§ **Short task**
Arrange as a numbered list, leaving out any blank lines, the lines between the one containing "Viewport: 1230px width, 882px height." and the one containing "Action: [x=123, y=606]", inclusive.

§ **Dataset records**
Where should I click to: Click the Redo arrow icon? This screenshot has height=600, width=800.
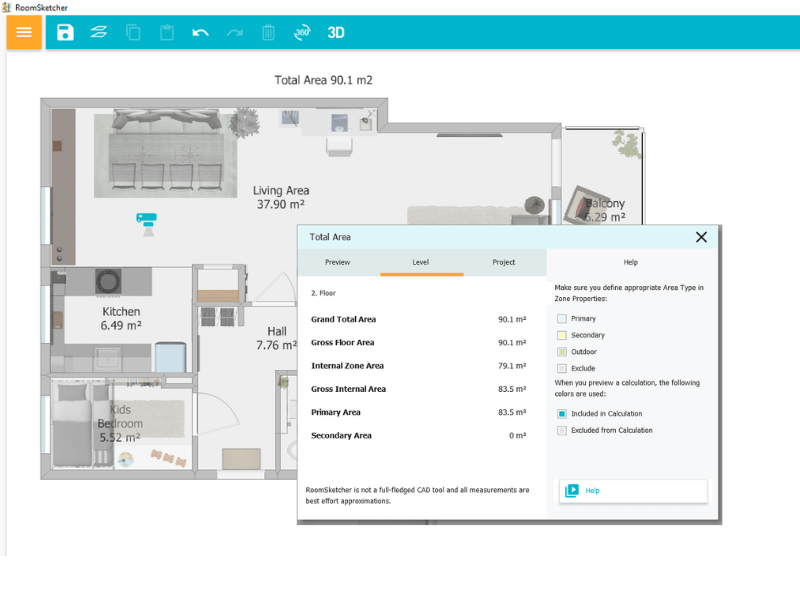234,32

--

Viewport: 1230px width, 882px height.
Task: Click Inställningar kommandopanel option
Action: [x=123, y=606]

§ **Answer to this problem**
1. Viewport: 1230px width, 882px height.
2. Task: Click Inställningar kommandopanel option
3. Action: [x=123, y=606]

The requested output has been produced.